ある時どうにも思いが募ってしまって、思い切って海藻の森を掻き分けて会いに行こうとしたことがある。
枝が邪魔で一つ手折ると、突如海流が荒れ出し、半透明のタコの大群に襲われた。渦巻く中心には、髪を逆立てる女がいた。そいつはルビーネと名乗った。
「あなた様の名は、カルディア。心臓を司る方です。マタ王様は脳を司る方。理に反すれば、この城は滅びるでしょう。時が来ればマタ王様の命に従い服すのみ。お世話は私共が致します。あなた様をこの先へお通しすることはできません。どうかご容赦下さいませ。」
俺は成す術もなく、タコの群れから逃げ戻ることしかできなかった。その頃の俺は身体がまだ小さくて、とてもじゃないが勝てる気がしなかった。
何とか元いた場所に辿り着くと、俺はずっと寝ているポルモネの脇に倒れ込んだ。ポルモネは、生まれて此の方一度も起きたことがない。一体こいつの仕事は何なのだろう。

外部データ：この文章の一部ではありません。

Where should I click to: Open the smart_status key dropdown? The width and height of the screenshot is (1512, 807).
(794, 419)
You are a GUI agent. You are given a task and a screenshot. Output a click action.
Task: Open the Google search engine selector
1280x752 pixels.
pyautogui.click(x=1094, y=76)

色白気味なポルモネの頬を突き、「これがあいつだったら」なんて、馬鹿なことを考えながら項垂れた。
◇◇◇◇◇
今、俺の頭の中は冷静さが抜け落ちている。
ポルモネを馬鹿にした割には、実は自分もあいつの側に飛び込んで行きたいと思っている。だって、あんなに会いたくて仕方なかった相手が、すぐそこにいるんだから。
反面、あの女については複雑だ。
かつて鬼神の如く行く手を阻んだやつの目の前で再会を果たせた(結果的にだが)のはしてやったり感が半端ないのだが、始終ニコニコしているのがどうも気に入らない。

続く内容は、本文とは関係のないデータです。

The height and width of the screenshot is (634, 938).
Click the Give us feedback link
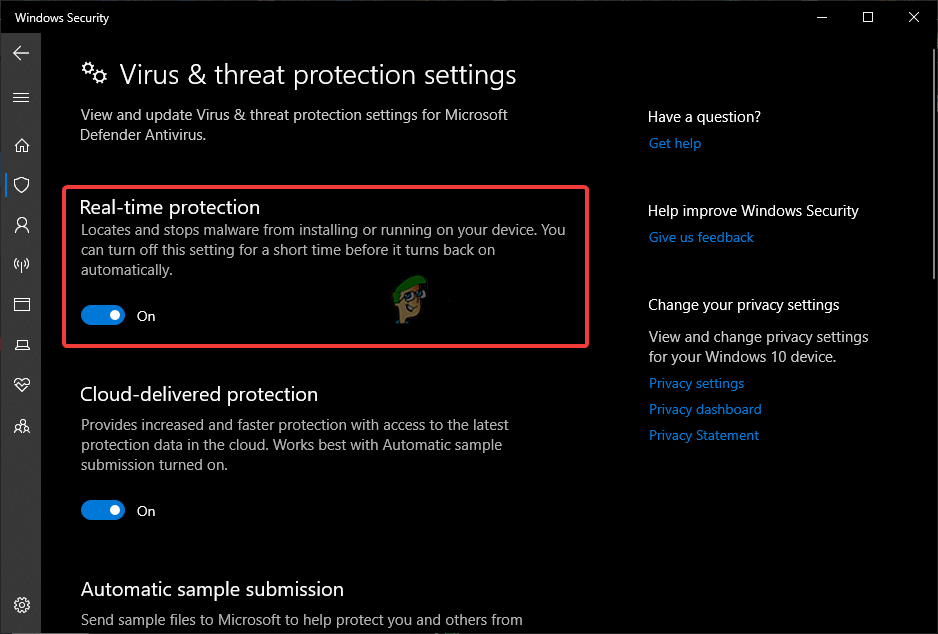point(701,237)
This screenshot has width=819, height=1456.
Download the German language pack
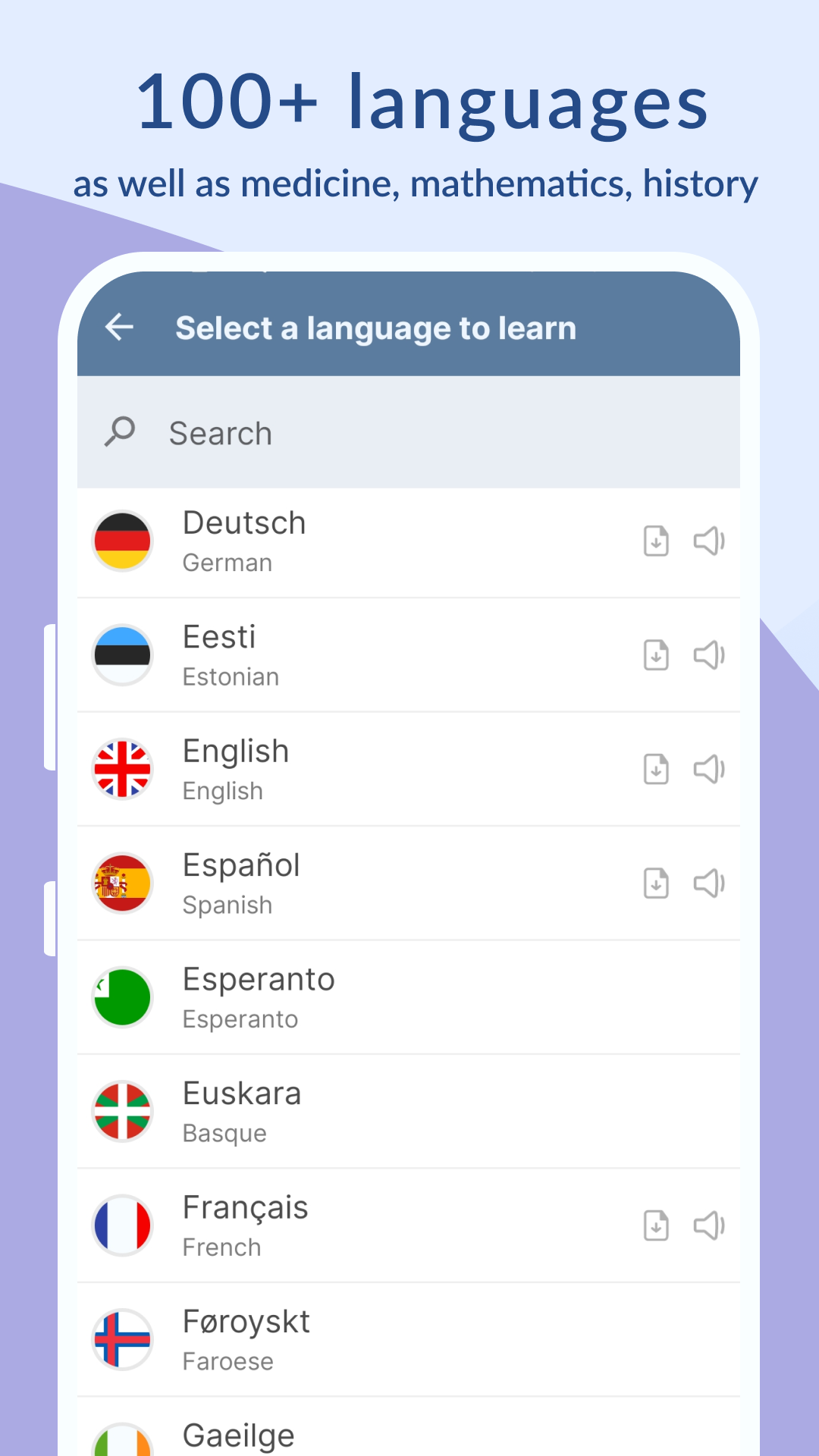coord(656,541)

ここで俺が、あいつと仲良く会話なんてしたら、どんな顔をするだろうか。
ポルモネにからかわれそうだから、それはそれでプライド的に嫌なんだが。
ところで、あの女は一体何者なんだろう。
そういえば、あいつが俺に色々聞きたがっていた時に、何で俺、あの女について「色々事情があって猶予がない」って知ってたんだろう。
そんなことを考えていたら、不意に肩を叩かれた。
「ねぇねぇ」
振り返ると、その声の相手に俺は昇天しそうになった。